Very risky business - derivatives - Cover Story
Washington Monthly, Oct, 1994 by Byron L. Dorgan
Perhaps it seems that none of this concerns you directly, but in this spooky new financial world, there are basically three ways you could lose.
* You have money in a money market fund or a mutual fund. This is the scariest and most immediate prospect for most Americans. It's entirely possible--in fact, it's all too likely--that you wouldn't know whether your fund had money at risk. Two-thirds of the assets held by tax-exempt U.S. money market funds, which were created to give the small investor access to high rates of return, are now covered by derivatives. BankAmerica recently had to pump $67.9 million into its Pacific Horizon money market funds to make up for derivatives losses. As for mutual fund losses, ask Mound, Minnesota. When the public officials of the Minneapolis suburb wanted to tuck $2.5 million away to pay for new water meters and sewers, it chose an eminently respectable, reputedly conservative Piper Jaffray mutual fund that invests in U.S. government securities. But as The Wall Street Journal reported this summer, Mound lost $500,000 because Piper Jaffray was playing a derivatives game with the town's money, betting that interest rates would fall. Leaders of Moorhead, Minnesota, can tell you a similar story.
* A private investment goes bad. If you are a stockholder in a company that's trading in derivatives, and the bets turn out badly, the stock is going to take a hit.
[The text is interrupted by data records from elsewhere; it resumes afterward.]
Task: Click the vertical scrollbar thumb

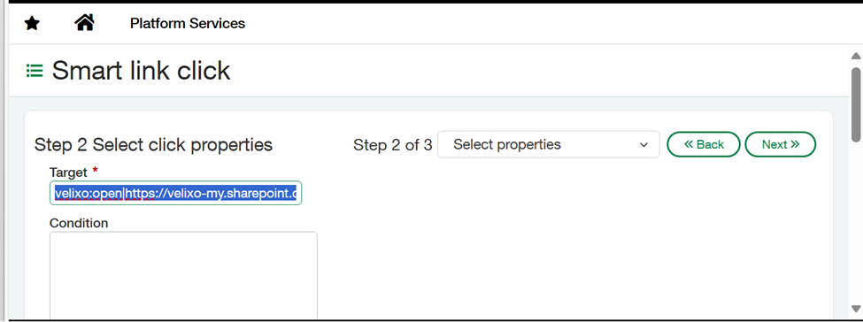Action: tap(856, 104)
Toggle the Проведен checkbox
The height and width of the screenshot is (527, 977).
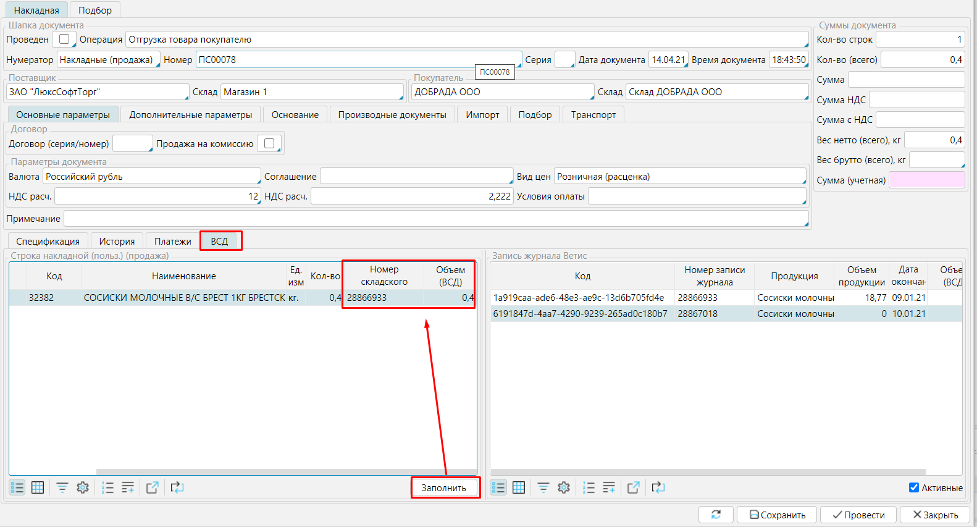point(64,39)
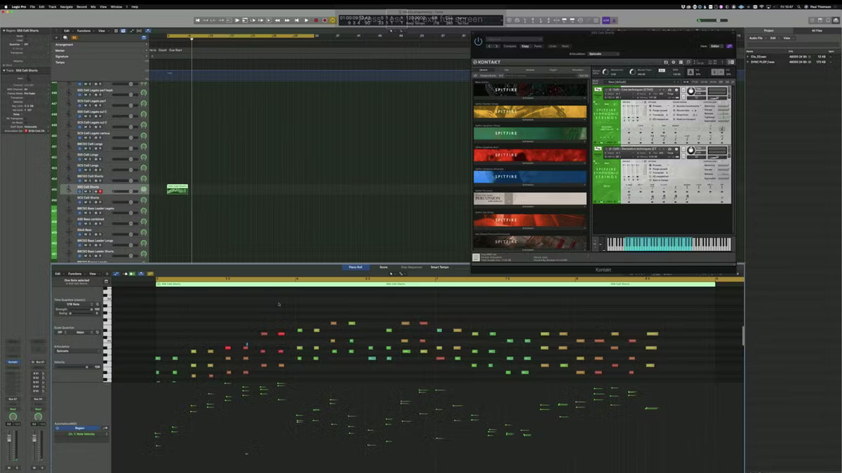Image resolution: width=842 pixels, height=473 pixels.
Task: Open the Articulation Spiccato dropdown in plugin header
Action: [603, 53]
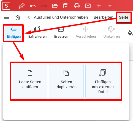The width and height of the screenshot is (133, 121).
Task: Click the plus icon in the title bar
Action: coord(99,6)
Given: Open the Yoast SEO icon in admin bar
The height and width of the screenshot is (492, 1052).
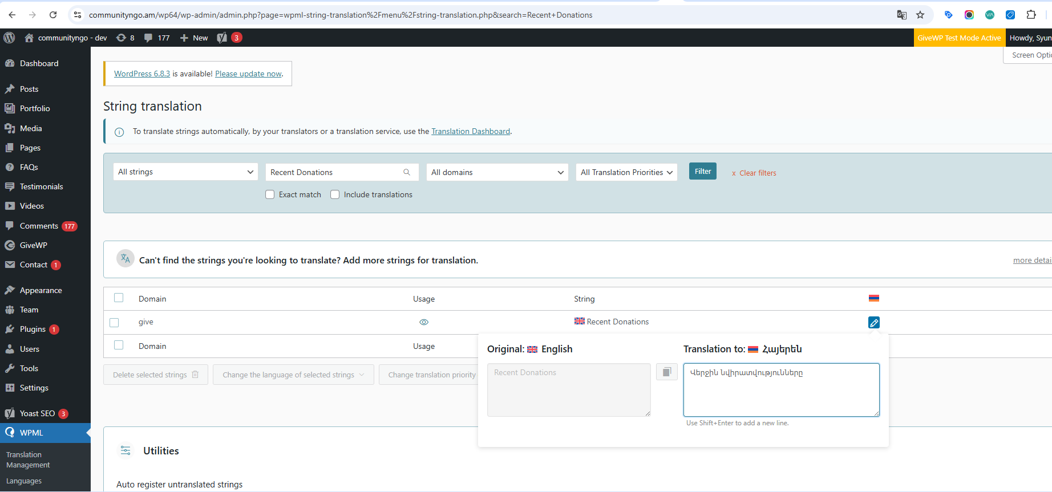Looking at the screenshot, I should 222,38.
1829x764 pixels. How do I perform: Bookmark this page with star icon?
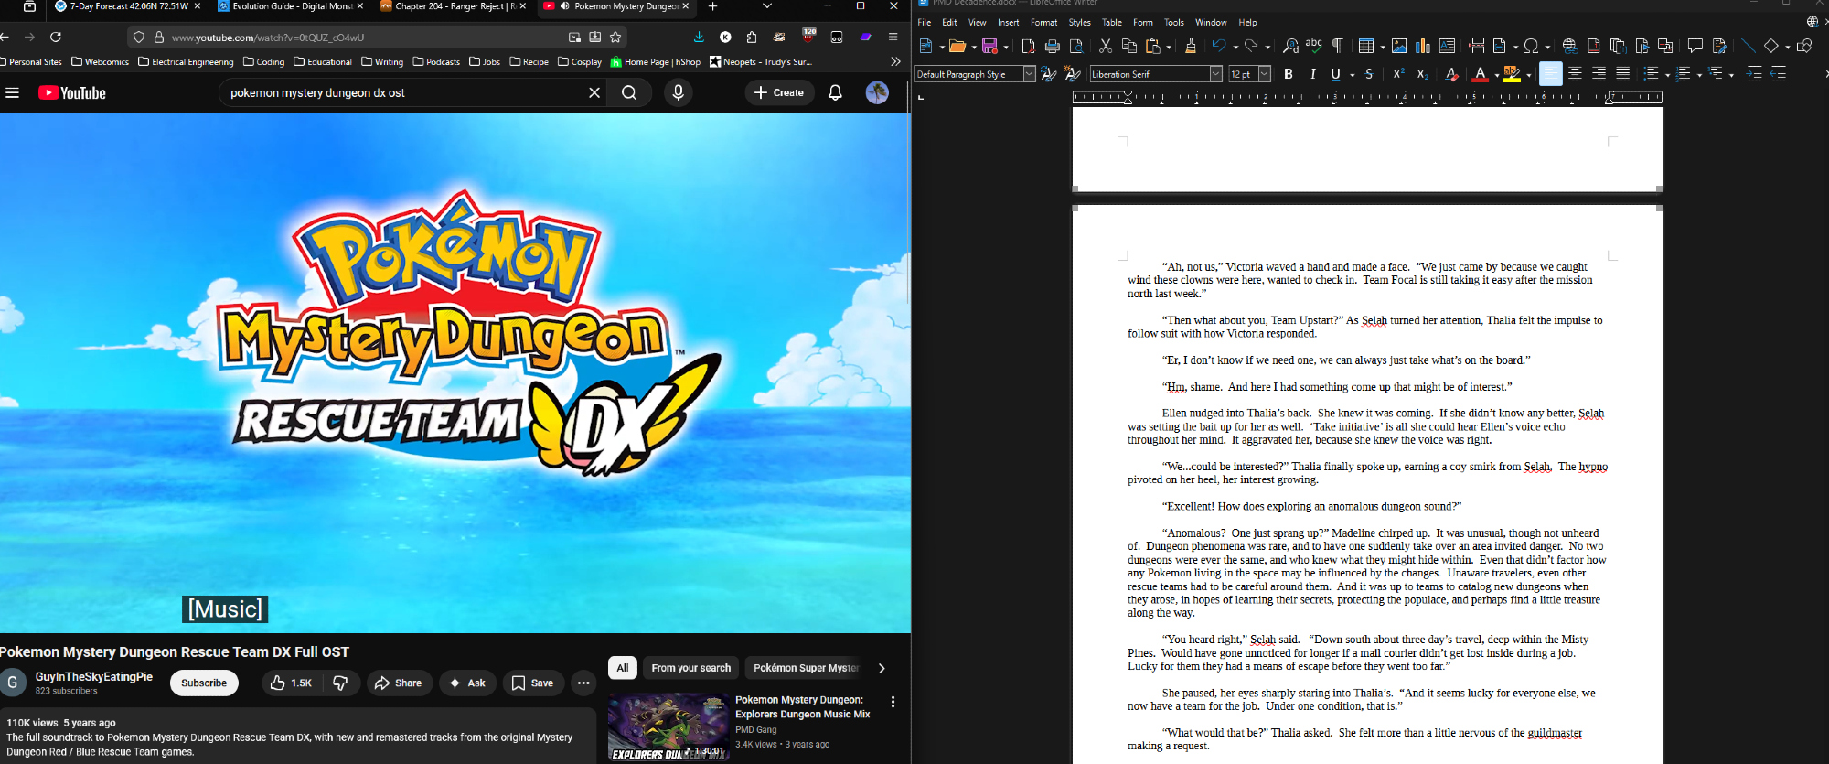[615, 38]
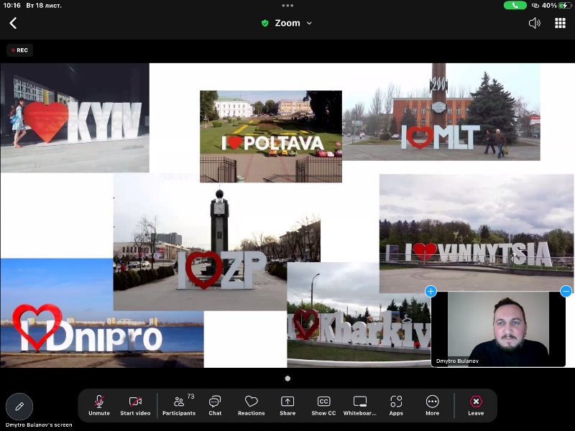Screen dimensions: 575x431
Task: Open the Reactions menu
Action: coord(251,404)
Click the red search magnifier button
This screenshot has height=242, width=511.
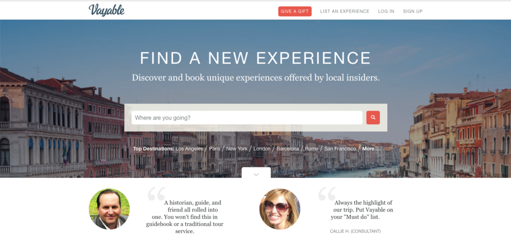pyautogui.click(x=373, y=118)
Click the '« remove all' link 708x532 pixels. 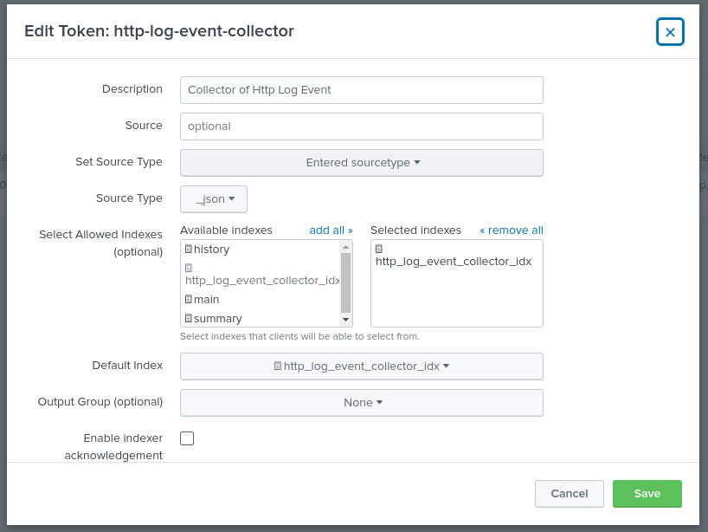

In one of the biggest cases so far, the German firm Metallgesellschaft, a mining, metals, and industrial company, took what may be a $2 billion loss on derivatives. One of the company's U.S. subsidiaries, MG Corp., which owns an oil refinery, bet on oil prices and lost badly. Several divisions of the company have had to be sold, and 7,500 out of 46,000 employees were laid off.
* Government takes a hit--either directly or indirectly--through bank losses in derivatives. Mound's local taxpayers lost money; in Orange County, California, taxpayers had to meet a $140 million collateral call when some derivatives speculations started going bad. This is not the best use of the taxpayers' money. The federal government, too, is quietly but rapidly getting into the game. The Federal National Mortgage Association and the Federal Home Loan Mortgage Corporation use exotic derivatives, as does Sallie Mae. And because these are federally chartered corporations, the possibility of the federal government getting stuck with clean-up costs is great.
Bank shots
In the peculiar market of recent years, successful exotic derivatives have been a miracle drug for bank balance sheets, not to mention the dealers who are shovelling in millions. It's not surprising, then, that these banks and dealers are resisting reform. What is surprising is that the Office of the Comptroller of the Currency (OCC) and the Federal Reserve agree, too, that legislative reform is unnecessary. "As far as the Federal Reserve Board is concerned," Chairman Alan Greenspan testified in May, "we believe that we are ahead of the curve on this issue as best one can get." Why would Greenspan, in light of the mounting evidence, soft-peddle the problem? Partly, it's the old story. Because the Federal Reserve, like other banking regulators, tends to think more like the people it is supposed to be watchdogging--in this case, the banks and the larger financial community--than they think like the rest of us. And in fact, in the case of the Federal Reserve, it is the industry it is supposed to oversee: The members of the Federal Reserve are bankers.